Support for deferred execution in lit

This is a topic that came out in our recent discussions about remote test execution in libc++ and other runtimes.

libc++ lit test suite has support for running tests remotely using a custom executor. compiler-rt has a similar support. The problem is that this is done in a very ad-hoc way on a per-command basis.

The most basic example looks as follows:

RUN: %{exec} %t.exe

When executing tests locally, %{exec} would be empty (or it could be a binary like env). When executing tests remotely, for example over SSH which is the most common case, %{exec} is expanded into a script that uses SCP to copy the binary to the remote target and SSH to execute it. While we’re waiting for the command to finish, the test execution is blocked.

When you only have a handful of tests, it’s a reasonable approach, but it becomes a problem with a large number of tests (as in the case of libc++) because the overhead of copying and executing tests one-by-one can be significant.
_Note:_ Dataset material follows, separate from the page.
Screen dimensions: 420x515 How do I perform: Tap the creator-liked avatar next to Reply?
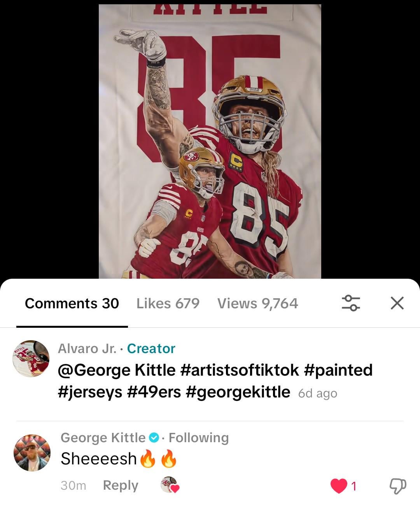(170, 485)
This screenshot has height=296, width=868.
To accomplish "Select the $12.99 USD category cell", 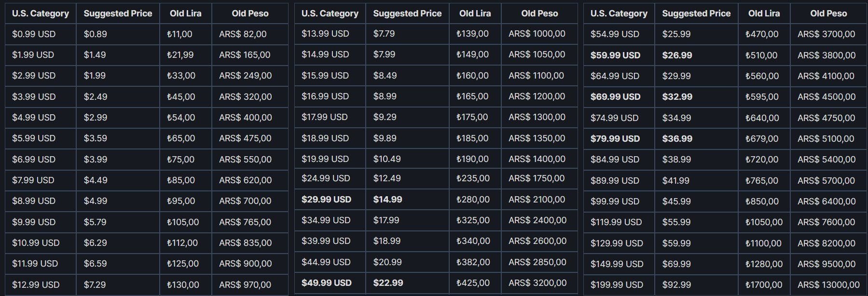I will click(36, 284).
It gets worse if setting up the target test environment is expensive, which can be the case for some embedded environments.

It would be more efficient to bundle up all binaries (with their dependencies), copy them over to the target and run them all but that pattern is difficult to express in lit right now.

https://reviews.llvm.org/D77657 is one possible implementation but there are some unresolved issues described in the details of that change.

While we could try and workaround some of these issues, we think that a better solution would be to introduce a notion of “deferred execution” into lit, so any RUN lines marked as deferred wouldn’t be run immediately and the test would be reported as having a new status DEFERRED. We would then ideally have some way of collecting all deferred commands and providing a custom handler (for example via TestingConfig) that could do things like packaging up all binaries and executing them on the target device.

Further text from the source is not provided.